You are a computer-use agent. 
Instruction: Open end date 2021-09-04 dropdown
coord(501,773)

* * *

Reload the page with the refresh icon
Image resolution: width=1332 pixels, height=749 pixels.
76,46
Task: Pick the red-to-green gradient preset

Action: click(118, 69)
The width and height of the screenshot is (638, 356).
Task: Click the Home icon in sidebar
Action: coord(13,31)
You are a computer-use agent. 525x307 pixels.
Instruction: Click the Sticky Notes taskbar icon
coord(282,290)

---

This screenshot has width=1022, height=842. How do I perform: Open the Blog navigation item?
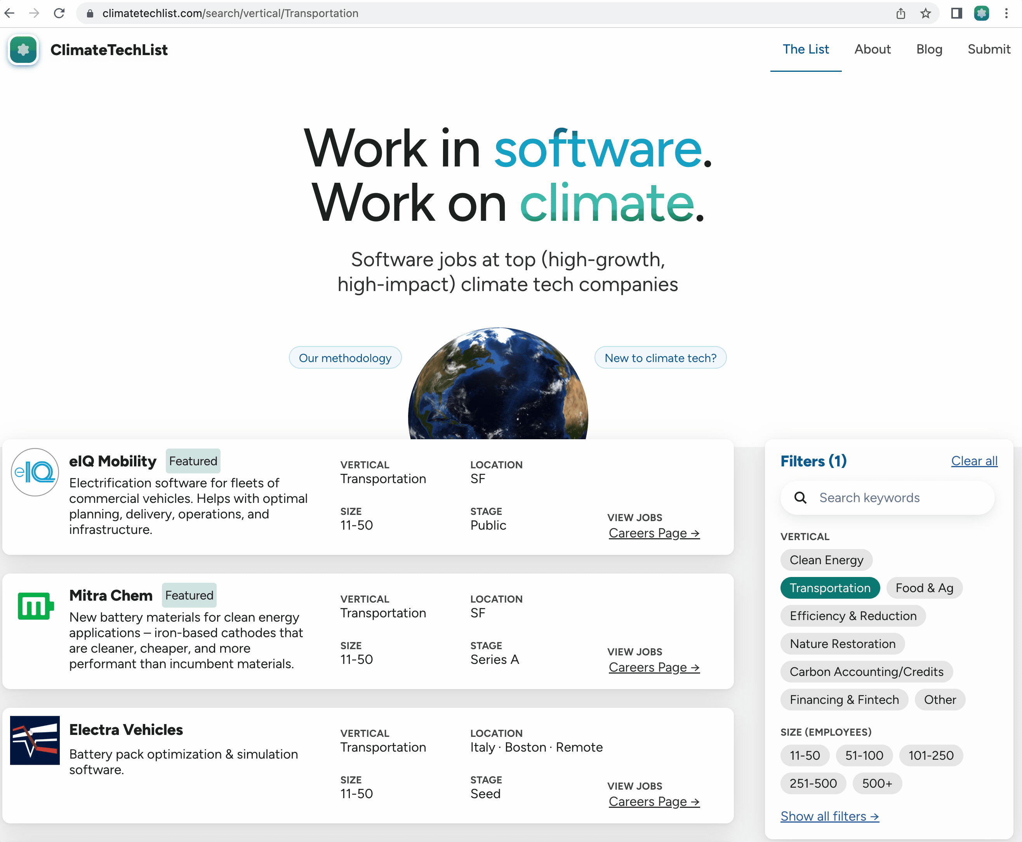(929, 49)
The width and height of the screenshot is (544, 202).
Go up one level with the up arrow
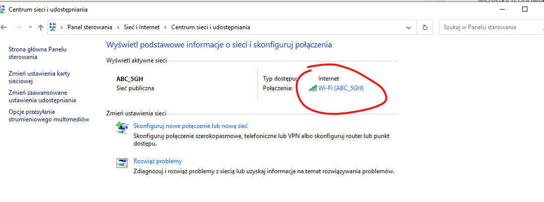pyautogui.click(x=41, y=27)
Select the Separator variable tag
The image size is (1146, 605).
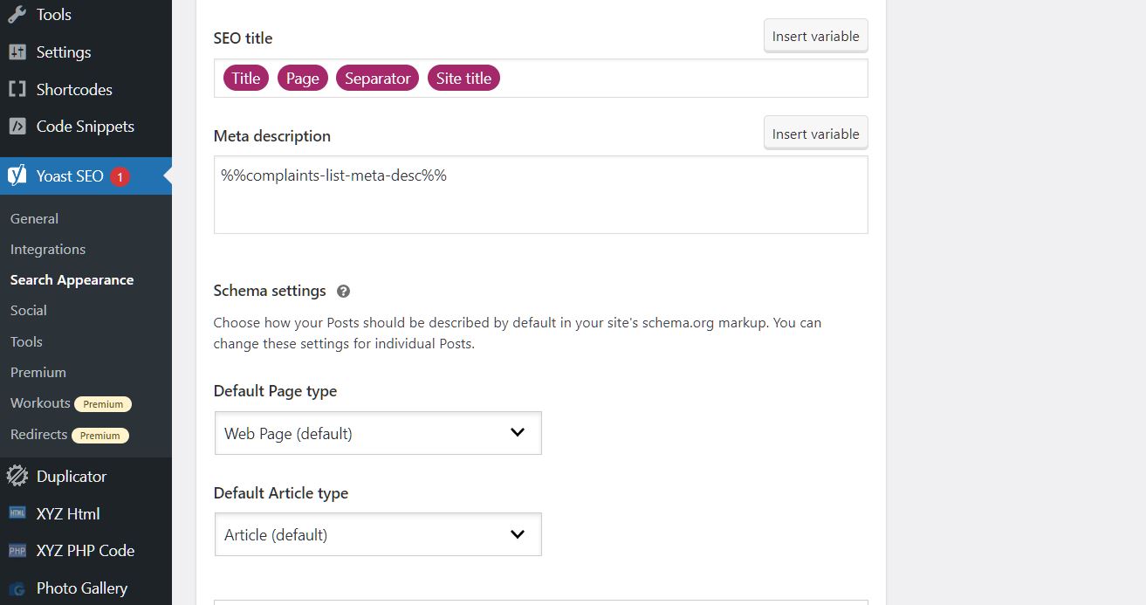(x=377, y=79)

## EXERCISE
Rewrite the entries in the section that opens with the line containing "The width and height of the screenshot is (544, 202)." and closes with the line containing "(x=377, y=79)", both lines included, as a two-column CSV with the headers entry_text and coordinates. Give one row per entry, enclose each field in quotation marks, replace line breaks with spaces, and leave the pictures out.

## CORRECT RESULT
entry_text,coordinates
"The width and height of the screenshot is (544, 202). Go up one level with the up arrow","pyautogui.click(x=41, y=27)"
"Select the Separator variable tag The image size is (1146, 605).","(x=377, y=79)"